## [WRITTEN EXERCISE]
Can you rewrite the stretch of entries from the line containing "Tap Android home circle button" through the line containing "click(827, 67)", putting "Directive" in place of "Instruction" and leaving everything else unchanged?
--- Start INPUT ---
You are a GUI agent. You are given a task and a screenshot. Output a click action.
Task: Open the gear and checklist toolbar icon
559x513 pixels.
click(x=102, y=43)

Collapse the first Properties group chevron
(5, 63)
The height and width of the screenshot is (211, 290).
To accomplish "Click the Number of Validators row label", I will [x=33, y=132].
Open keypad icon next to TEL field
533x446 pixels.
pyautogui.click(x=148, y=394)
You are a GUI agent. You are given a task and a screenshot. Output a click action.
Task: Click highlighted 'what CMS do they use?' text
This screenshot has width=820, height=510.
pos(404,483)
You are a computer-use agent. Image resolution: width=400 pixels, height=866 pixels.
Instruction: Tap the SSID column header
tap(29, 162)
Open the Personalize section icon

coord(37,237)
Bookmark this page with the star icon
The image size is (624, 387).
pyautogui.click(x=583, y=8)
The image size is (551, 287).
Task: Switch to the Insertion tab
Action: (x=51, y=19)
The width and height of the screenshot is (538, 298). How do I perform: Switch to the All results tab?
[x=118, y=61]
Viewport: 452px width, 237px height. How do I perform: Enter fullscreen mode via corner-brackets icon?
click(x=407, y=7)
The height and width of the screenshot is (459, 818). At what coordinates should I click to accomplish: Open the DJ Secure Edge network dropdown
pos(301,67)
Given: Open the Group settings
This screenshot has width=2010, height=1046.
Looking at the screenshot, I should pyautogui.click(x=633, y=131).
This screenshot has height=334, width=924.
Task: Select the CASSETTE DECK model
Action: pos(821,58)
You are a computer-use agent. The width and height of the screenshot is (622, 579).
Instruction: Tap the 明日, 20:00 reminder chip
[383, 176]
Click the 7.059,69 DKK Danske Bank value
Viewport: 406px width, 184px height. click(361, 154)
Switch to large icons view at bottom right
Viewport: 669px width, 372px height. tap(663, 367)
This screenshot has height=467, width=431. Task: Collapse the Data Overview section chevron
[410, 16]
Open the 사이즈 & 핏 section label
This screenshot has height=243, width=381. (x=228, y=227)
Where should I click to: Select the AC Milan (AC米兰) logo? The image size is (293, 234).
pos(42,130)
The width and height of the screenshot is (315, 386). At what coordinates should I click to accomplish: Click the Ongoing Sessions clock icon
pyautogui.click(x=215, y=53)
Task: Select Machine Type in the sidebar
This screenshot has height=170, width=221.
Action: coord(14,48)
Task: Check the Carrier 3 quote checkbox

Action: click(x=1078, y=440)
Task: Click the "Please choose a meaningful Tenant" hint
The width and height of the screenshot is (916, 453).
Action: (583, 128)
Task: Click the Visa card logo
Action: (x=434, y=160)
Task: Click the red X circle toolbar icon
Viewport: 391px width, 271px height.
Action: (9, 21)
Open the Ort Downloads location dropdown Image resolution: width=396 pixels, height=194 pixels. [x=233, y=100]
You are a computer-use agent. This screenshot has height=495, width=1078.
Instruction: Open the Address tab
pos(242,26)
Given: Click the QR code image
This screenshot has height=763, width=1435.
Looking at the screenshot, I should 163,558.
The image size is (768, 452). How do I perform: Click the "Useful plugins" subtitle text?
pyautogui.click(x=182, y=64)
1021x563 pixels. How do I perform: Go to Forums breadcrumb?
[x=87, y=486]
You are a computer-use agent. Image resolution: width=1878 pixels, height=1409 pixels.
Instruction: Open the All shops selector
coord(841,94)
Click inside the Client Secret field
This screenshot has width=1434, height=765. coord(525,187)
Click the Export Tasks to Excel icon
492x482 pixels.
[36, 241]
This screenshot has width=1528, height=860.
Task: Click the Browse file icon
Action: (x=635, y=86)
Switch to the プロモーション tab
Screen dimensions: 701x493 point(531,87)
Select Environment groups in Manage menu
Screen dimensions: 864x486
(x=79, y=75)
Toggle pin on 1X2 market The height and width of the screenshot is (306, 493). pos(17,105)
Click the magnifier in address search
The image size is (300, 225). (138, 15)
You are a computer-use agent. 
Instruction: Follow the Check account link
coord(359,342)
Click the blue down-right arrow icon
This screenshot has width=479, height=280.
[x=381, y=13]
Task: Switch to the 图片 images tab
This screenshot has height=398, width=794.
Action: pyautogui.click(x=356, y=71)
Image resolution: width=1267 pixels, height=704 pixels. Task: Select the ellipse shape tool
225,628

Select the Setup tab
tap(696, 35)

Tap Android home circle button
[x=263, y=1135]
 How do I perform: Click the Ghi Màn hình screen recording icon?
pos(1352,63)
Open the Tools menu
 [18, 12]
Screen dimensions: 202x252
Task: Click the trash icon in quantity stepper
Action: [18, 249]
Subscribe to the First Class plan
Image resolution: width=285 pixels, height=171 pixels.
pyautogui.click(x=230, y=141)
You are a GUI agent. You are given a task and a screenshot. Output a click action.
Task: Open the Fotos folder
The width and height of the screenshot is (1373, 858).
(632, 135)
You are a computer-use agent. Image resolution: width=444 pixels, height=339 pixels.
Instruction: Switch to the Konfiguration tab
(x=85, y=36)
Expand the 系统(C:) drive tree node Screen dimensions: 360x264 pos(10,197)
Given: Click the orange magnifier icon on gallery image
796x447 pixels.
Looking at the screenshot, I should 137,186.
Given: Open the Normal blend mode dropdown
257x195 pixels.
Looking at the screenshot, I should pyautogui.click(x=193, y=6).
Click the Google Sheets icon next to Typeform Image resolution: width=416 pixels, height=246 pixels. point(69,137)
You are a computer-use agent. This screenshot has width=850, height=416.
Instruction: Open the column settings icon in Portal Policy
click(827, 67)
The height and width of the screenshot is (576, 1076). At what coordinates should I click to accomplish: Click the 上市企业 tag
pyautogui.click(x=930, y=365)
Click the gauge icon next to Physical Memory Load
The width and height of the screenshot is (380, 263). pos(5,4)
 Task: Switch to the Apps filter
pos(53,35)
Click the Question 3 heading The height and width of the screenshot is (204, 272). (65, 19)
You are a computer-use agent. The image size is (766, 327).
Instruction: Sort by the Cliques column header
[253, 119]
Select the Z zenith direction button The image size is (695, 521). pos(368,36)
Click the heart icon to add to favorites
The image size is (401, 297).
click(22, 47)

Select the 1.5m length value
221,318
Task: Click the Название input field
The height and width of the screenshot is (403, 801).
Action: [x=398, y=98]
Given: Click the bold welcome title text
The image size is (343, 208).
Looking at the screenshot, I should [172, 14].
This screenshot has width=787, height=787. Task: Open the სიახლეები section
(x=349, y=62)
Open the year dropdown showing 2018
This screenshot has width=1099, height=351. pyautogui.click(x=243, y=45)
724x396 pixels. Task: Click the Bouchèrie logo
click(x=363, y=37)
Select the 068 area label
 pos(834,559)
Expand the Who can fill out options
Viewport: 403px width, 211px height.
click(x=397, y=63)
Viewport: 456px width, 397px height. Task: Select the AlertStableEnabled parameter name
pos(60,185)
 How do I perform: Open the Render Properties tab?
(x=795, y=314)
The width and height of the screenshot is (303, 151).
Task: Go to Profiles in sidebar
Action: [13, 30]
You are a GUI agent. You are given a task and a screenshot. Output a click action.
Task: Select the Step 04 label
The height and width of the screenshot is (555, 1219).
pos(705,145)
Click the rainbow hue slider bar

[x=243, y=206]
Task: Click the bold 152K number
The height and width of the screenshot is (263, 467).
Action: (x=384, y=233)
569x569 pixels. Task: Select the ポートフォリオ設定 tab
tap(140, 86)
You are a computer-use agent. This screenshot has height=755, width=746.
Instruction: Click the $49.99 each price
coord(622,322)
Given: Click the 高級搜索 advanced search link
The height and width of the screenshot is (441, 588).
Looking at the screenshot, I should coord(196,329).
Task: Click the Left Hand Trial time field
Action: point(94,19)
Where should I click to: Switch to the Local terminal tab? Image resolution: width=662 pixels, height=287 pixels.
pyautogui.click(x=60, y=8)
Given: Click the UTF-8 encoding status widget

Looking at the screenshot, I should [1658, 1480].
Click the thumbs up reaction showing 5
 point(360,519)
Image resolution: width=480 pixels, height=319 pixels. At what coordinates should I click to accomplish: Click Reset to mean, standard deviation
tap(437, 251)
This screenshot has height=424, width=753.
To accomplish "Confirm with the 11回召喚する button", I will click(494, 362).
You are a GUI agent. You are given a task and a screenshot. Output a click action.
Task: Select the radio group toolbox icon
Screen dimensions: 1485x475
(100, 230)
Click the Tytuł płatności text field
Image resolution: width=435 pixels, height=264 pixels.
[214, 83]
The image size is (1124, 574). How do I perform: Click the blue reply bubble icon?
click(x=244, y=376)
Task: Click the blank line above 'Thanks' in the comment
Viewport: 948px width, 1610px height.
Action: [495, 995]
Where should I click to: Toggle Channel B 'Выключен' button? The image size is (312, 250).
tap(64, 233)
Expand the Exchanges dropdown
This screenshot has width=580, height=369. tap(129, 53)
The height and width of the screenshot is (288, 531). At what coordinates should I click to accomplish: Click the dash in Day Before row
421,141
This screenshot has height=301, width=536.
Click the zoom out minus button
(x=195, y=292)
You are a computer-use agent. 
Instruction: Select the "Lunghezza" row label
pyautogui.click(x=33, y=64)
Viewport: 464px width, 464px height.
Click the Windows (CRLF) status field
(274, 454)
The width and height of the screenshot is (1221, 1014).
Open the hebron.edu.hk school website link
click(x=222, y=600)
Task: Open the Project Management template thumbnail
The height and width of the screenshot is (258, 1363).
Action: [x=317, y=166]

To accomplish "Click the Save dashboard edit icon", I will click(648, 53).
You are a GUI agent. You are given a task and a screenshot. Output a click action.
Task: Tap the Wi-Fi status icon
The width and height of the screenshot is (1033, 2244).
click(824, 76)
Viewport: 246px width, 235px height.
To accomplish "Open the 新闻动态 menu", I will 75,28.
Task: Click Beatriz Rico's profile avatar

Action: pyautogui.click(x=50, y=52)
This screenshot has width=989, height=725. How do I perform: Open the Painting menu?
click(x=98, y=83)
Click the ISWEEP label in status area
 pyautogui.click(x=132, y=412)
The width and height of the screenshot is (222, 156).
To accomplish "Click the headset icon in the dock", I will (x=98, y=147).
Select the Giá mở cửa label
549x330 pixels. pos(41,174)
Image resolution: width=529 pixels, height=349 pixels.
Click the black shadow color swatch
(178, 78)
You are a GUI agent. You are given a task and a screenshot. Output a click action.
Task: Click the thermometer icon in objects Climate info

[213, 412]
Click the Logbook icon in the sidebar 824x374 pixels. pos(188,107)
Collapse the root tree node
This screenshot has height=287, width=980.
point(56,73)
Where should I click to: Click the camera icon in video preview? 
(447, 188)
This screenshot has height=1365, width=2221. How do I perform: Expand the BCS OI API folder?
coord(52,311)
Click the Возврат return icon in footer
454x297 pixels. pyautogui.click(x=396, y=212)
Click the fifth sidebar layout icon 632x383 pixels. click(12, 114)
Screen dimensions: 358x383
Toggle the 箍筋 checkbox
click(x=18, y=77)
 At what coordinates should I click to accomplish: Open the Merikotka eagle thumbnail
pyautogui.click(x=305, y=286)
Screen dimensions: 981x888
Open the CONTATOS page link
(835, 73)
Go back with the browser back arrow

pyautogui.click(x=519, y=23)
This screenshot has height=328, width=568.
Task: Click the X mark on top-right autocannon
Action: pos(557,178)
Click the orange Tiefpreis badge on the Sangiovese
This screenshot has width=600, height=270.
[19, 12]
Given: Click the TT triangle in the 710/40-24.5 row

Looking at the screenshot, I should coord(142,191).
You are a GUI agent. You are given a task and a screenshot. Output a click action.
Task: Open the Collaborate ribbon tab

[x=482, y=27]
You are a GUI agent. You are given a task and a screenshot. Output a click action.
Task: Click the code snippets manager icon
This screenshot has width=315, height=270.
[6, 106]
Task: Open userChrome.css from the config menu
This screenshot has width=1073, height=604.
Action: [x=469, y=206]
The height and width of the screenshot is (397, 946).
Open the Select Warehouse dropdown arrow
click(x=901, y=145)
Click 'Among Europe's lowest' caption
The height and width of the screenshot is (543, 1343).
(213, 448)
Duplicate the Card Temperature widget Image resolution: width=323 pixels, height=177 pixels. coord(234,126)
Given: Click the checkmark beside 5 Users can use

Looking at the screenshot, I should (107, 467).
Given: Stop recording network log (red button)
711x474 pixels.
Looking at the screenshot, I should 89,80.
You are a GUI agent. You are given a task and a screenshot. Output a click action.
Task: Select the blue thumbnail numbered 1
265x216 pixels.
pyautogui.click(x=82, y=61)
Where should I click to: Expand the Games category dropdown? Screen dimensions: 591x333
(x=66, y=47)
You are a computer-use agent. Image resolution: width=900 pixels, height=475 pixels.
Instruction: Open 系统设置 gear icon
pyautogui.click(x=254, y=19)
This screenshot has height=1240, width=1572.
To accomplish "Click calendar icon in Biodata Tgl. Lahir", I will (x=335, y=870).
--- End INPUT ---
## [EXERCISE OUTPUT]
Tap Android home circle button
[x=263, y=1135]
 How do I perform: Click the Ghi Màn hình screen recording icon?
pos(1352,63)
Open the Tools menu
 [18, 12]
Screen dimensions: 202x252
Task: Click the trash icon in quantity stepper
Action: [18, 249]
Subscribe to the First Class plan
Image resolution: width=285 pixels, height=171 pixels.
pyautogui.click(x=230, y=141)
You are a GUI agent. You are given a task and a screenshot. Output a click action.
Task: Open the Fotos folder
The width and height of the screenshot is (1373, 858).
(632, 135)
You are a computer-use agent. Image resolution: width=444 pixels, height=339 pixels.
Directive: Switch to the Konfiguration tab
(x=85, y=36)
Expand the 系统(C:) drive tree node Screen dimensions: 360x264 pos(10,197)
Given: Click the orange magnifier icon on gallery image
796x447 pixels.
Looking at the screenshot, I should 137,186.
Given: Open the Normal blend mode dropdown
257x195 pixels.
Looking at the screenshot, I should pyautogui.click(x=193, y=6).
Click the Google Sheets icon next to Typeform Image resolution: width=416 pixels, height=246 pixels. point(69,137)
You are a computer-use agent. This screenshot has width=850, height=416.
Directive: Open the column settings icon in Portal Policy
click(827, 67)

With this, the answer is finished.